INSTRUCTIONS:
(A) In the Bethe-Salpeter Equation overview, what does the GW correction step provide in practical workflows?
(B) Pick up the Bethe-Salpeter Equation overview right after its last sentence and keep writing it.

SOURCE PASSAGE:
╭──

Bethe-Salpeter Equation: An Overview

Updated 23 November 2025

Bethe-Salpeter Equation is a many-body perturbation theory framework that computes neutral excitations and optical spectra by accurately modeling electron–hole interactions.
It is integrated with DFT and GW methodologies in practical workflows, enabling precise prediction of excitonic and charge-transfer states in various materials.
Advances such as finite-field evaluations and low-rank approximations have significantly reduced computational costs while extending BSE applications to complex spectral analyses.

The Bethe-Salpeter Equation (BSE) is a cornerstone of many-body perturbation theory, providing a rigorous framework for computing neutral excitation energies and optical spectra in molecules and solids. The BSE describes the propagation of two-particle (electron–hole) correlations and explicitly accounts for electron–hole attraction and exchange, enabling the quantitative prediction of excitons, charge-transfer excitations, and core-level spectra in broad classes of materials.

1. Formalism and Physical Interpretation

The BSE emerges from the equation of motion for the two-particle Green's function $L(1,2;1',2')$ , capturing the correlated response of a many-electron system to external perturbations. The BSE for $L$ in operator notation is

$L = L_0 + L_0\,K\,L$

where $L_0$ is the independent-particle propagator and $K$ is the electron–hole interaction kernel, typically derived from functional differentiation of the many-body self-energy with respect to the single-particle Green's function (Blase et al., 2020). In practice, one projects the BSE onto a product basis of valence $\psi_v$ and conduction $\psi_c$ single-particle orbitals, resulting in an effective Schrödinger-like eigenvalue problem for neutral excitations: $\sum_{v'c'} \left[(\epsilon_c - \epsilon_v)\,\delta_{vv'}\delta_{cc'} + K_{vc, v'c'}\right] A^S_{v'c'} = \Omega_S A^S_{vc}$ where $\epsilon_v$ , $\epsilon_c$ are quasiparticle energies, $A^S_{vc}$ are the excitonic amplitudes, and $\Omega_S$ are excitation energies (Nguyen et al., 2019, Blase et al., 2020).

The kernel $K$ contains a repulsive bare-exchange term and an attractive direct term mediated by the statically screened Coulomb interaction $W$ , i.e., $K = K^d + K^x$ , with

$K^d_{vc,v'c'} = \iint \psi_v(r) \psi_c^*(r) W(r, r') \psi_{v'}^*(r') \psi_{c'}(r')\,dr dr'$

$K^x_{vc,v'c'} = -\iint \psi_v(r) \psi_{c'}(r) v_c(r, r') \psi_{v'}^*(r') \psi_{c}^*(r')\,dr dr'$

where $v_c(r, r')=1/|r - r'|$ and $W(r, r') = \epsilon^{-1}(r,r') v_c(r,r')$ (Nguyen et al., 2019, Rebolini et al., 2013).

2. BSE in Practical Many-Body Workflows

Realistic electronic-structure calculations typically combine:

(i) DFT ground-state: Providing orbitals and energies for the Kohn-Sham reference.
(ii) GW correction: Yielding quasiparticle energies and the statically screened Coulomb interaction $W$ (via the RPA dielectric response) (Blase et al., 2020, Gilmore et al., 2016).

╰──

SUPPLIED DATA:
╭──

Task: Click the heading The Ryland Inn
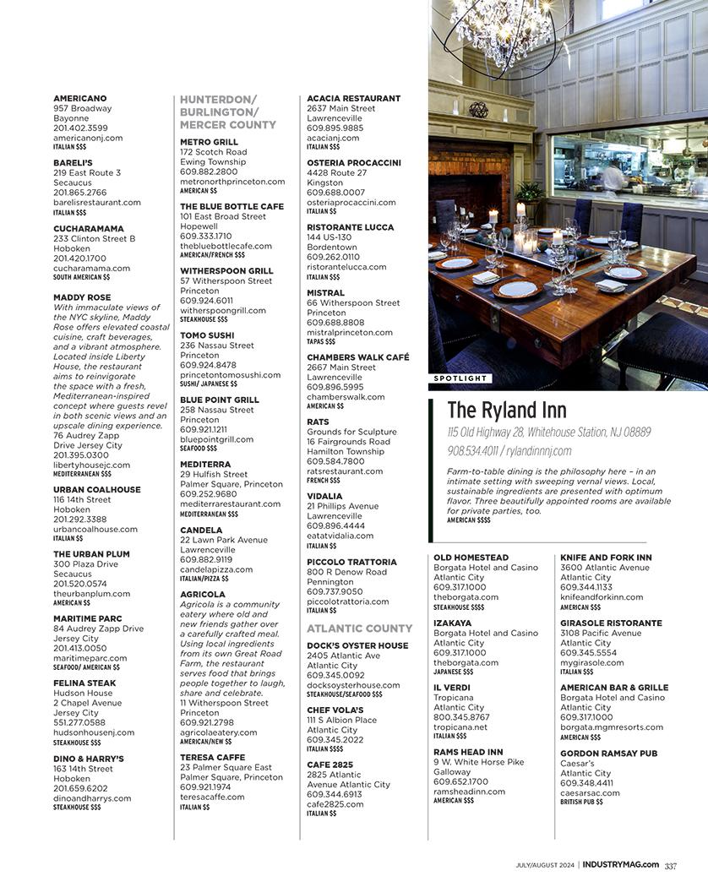tap(506, 411)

╰──

RESPONSES BY TASK:
(A) Quasiparticle energies and the statically screened Coulomb interaction W, obtained through the RPA dielectric response.

(B)
(iii) BSE solution: Constructing and diagonalizing the excitonic Hamiltonian for neutral excitations, optionally within the Tamm-Dancoff approximation (TDA) (neglecting antiresonant couplings) (Blase et al., 2020, Unzog et al., 2022).

The standard workflow is:

Compute ground-state DFT orbitals.
Compute RPA screening and perform a single-shot $G_0W_0$ calculation for quasiparticle corrections.
Assemble the BSE kernel $K_{vc,v'c'}$ , including both exchange and screened-direct terms.
Solve the BSE eigenproblem (direct diagonalization, Davidson/Lanczos iterative solvers, or Haydock recursion for spectral properties).

This framework yields accurate optical gaps, absorption spectra, and can describe both localized (Frenkel) and delocalized (Wannier, charge-transfer) excitons in molecules and solids (Blase et al., 2020, Liu et al., 2019). For core-level spectroscopy (XAS, XES, RIXS), the BSE is constructed in a product basis of core and conduction states, with the same basic kernel structure (Gilmore et al., 2016, Vinson et al., 2010, Unzog et al., 2022).

3. Algorithmic Strategies and Computational Scaling

Early BSE implementations incurred steep operator scaling: full matrix build and diagonalization cost scales as $O(N^6)$ in the basis set size $N$ . Multiple algorithmic advances have reduced this bottleneck:

Finite-field evaluation: Bypasses explicit dielectric matrix inversion, obtaining $W$ via finite-field density responses in localized orbital bases, reducing required integrals and scaling toward $O(N^3)$ for large $N$ (Nguyen et al., 2019).
Low-rank/decomposition approaches: Represent BSE matrices as diagonal plus low-rank factors, enabling iterative solvers and Galerkin projections for rapid convergence in an auxiliary reduced basis (scaling typically $O(N^3)$ for low-lying excitations) (Benner et al., 2015).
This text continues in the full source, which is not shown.